> SHORT EXERCISE: Copy the records from their first line through the line containing "Action: point(609,165)", substituting "drop-down list" for "dropdown" and leaving everything else untouched.

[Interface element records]
[START]
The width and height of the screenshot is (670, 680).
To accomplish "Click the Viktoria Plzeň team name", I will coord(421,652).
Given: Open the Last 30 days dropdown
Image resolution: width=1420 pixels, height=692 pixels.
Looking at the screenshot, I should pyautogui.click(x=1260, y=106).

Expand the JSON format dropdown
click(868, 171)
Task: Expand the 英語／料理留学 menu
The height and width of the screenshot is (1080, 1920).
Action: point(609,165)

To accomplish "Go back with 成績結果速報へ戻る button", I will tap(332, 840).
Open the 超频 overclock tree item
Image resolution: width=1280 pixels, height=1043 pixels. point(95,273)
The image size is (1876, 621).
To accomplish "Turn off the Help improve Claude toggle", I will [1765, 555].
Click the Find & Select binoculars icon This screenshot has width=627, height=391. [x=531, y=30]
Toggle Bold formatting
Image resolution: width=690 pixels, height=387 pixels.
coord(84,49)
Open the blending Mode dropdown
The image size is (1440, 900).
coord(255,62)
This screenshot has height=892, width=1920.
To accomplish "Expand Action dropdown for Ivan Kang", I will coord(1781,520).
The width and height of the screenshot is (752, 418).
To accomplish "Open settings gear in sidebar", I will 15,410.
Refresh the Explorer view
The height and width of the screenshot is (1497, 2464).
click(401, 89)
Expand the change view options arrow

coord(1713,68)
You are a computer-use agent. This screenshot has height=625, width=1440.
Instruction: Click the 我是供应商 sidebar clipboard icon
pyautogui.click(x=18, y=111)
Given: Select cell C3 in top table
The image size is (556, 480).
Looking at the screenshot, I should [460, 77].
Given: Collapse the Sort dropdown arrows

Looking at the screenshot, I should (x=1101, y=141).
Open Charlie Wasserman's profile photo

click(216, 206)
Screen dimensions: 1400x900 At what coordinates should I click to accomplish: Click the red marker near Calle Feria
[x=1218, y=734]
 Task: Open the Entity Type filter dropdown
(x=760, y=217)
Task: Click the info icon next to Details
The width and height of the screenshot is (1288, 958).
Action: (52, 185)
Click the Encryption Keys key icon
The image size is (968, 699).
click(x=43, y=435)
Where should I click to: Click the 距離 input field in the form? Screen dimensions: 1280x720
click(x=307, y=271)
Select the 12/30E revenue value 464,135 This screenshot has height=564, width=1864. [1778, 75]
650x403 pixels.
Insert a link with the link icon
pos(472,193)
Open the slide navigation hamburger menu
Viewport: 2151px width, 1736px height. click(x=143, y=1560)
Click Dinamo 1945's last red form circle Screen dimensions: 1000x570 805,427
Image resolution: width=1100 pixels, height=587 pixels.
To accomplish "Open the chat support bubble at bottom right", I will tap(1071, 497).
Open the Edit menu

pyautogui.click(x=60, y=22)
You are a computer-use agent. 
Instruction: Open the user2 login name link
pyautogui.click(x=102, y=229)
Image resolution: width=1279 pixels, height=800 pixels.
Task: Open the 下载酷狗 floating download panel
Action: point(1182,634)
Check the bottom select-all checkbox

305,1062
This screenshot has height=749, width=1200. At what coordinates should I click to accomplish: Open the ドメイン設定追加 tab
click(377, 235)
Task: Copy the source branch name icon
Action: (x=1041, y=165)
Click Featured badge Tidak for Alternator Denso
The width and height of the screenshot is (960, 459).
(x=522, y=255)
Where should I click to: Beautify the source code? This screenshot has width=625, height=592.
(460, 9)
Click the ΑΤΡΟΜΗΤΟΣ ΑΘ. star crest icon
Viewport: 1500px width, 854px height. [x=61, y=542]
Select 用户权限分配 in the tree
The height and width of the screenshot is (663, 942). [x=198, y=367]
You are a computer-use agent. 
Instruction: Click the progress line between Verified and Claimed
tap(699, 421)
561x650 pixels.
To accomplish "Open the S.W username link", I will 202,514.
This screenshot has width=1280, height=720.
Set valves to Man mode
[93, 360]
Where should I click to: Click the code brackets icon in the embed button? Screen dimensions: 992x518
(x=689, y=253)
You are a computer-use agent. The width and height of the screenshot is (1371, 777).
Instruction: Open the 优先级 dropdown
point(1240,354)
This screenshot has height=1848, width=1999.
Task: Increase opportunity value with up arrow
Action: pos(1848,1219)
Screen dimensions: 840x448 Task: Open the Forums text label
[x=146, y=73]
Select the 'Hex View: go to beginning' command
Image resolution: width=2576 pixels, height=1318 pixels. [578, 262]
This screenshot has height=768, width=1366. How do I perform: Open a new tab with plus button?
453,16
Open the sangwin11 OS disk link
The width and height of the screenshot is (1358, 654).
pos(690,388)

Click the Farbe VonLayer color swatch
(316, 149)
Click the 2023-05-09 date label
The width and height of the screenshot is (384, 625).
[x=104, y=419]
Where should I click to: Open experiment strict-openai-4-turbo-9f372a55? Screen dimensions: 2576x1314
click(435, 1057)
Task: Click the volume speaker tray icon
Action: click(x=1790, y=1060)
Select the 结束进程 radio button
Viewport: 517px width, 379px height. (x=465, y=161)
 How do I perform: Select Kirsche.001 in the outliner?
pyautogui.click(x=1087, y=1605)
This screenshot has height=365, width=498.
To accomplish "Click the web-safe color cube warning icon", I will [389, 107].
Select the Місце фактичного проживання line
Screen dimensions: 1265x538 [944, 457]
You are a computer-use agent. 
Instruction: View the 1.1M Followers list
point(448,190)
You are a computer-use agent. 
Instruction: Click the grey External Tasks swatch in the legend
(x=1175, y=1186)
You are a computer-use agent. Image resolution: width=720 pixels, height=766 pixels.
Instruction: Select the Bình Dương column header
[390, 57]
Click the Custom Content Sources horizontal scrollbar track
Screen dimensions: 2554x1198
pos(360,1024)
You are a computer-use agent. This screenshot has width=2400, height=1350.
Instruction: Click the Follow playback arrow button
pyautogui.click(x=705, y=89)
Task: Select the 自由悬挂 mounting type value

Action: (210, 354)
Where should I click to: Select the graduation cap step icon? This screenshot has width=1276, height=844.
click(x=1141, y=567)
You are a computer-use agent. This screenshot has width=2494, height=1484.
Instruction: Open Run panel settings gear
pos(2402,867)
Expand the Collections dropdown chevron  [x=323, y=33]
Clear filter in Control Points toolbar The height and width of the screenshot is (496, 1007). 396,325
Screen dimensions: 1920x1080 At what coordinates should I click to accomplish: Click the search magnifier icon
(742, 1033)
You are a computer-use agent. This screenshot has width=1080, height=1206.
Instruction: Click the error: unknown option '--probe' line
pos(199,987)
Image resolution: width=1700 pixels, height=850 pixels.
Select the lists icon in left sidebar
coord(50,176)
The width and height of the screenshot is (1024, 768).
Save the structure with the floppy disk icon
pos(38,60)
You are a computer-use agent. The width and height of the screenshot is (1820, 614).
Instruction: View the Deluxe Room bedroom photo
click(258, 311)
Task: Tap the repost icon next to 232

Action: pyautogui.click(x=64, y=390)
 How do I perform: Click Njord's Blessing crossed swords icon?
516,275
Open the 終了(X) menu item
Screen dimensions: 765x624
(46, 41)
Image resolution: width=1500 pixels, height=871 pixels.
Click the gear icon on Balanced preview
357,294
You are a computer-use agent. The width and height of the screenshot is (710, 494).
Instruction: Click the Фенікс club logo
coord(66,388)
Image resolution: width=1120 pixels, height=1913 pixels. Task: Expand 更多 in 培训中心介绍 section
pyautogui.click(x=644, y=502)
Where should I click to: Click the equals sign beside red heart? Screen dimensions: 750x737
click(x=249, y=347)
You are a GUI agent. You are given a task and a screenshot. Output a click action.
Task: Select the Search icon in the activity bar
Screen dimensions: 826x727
[END]
> ANSWER TO THE EXERCISE:
The width and height of the screenshot is (670, 680).
To accomplish "Click the Viktoria Plzeň team name", I will coord(421,652).
Given: Open the Last 30 days drop-down list
Image resolution: width=1420 pixels, height=692 pixels.
Looking at the screenshot, I should pyautogui.click(x=1260, y=106).

Expand the JSON format drop-down list
click(868, 171)
Task: Expand the 英語／料理留学 menu
The height and width of the screenshot is (1080, 1920).
Action: point(609,165)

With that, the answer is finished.